■ RECORDS SHOWN:

Content starts

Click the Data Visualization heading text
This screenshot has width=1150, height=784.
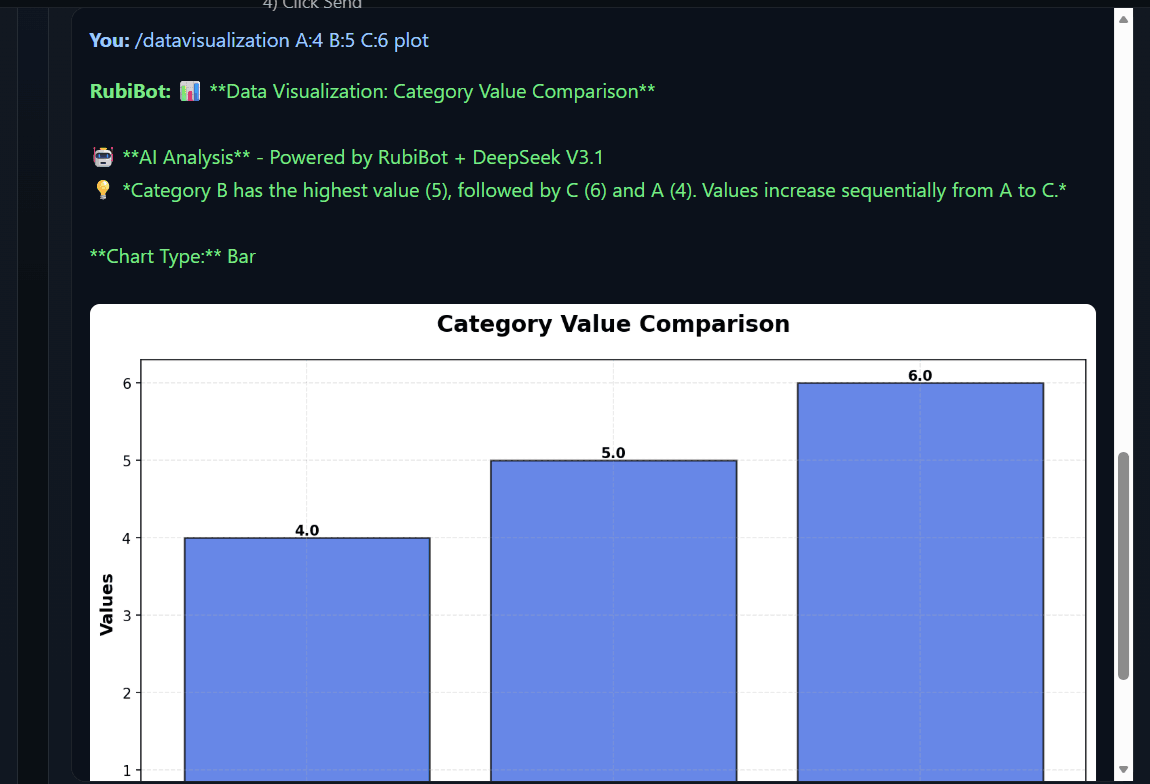click(432, 92)
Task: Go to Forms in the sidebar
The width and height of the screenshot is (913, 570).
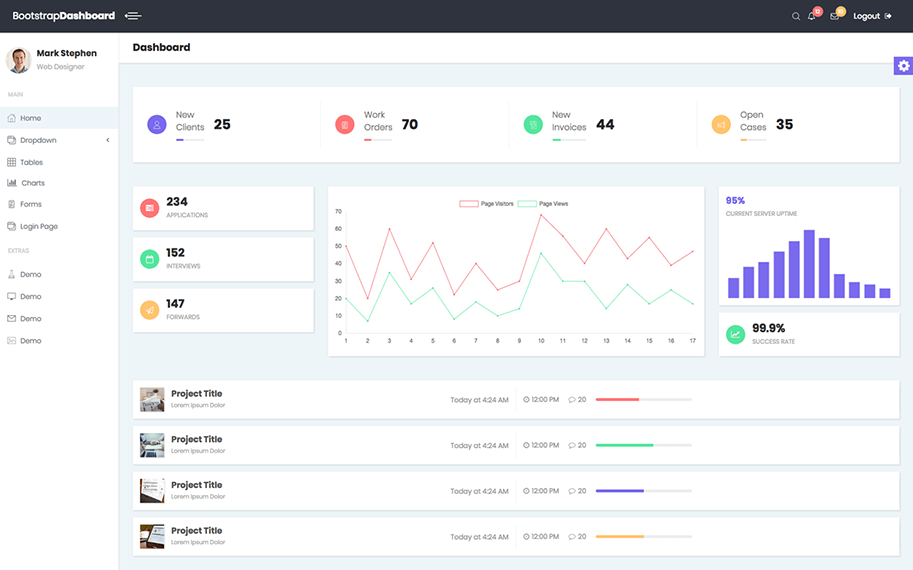Action: point(30,204)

Content ends

Copy out exactly the lines from the one with "The width and" through the end of the listing, both ends included, omitting any picture.

The width and height of the screenshot is (913, 570).
Action: point(30,204)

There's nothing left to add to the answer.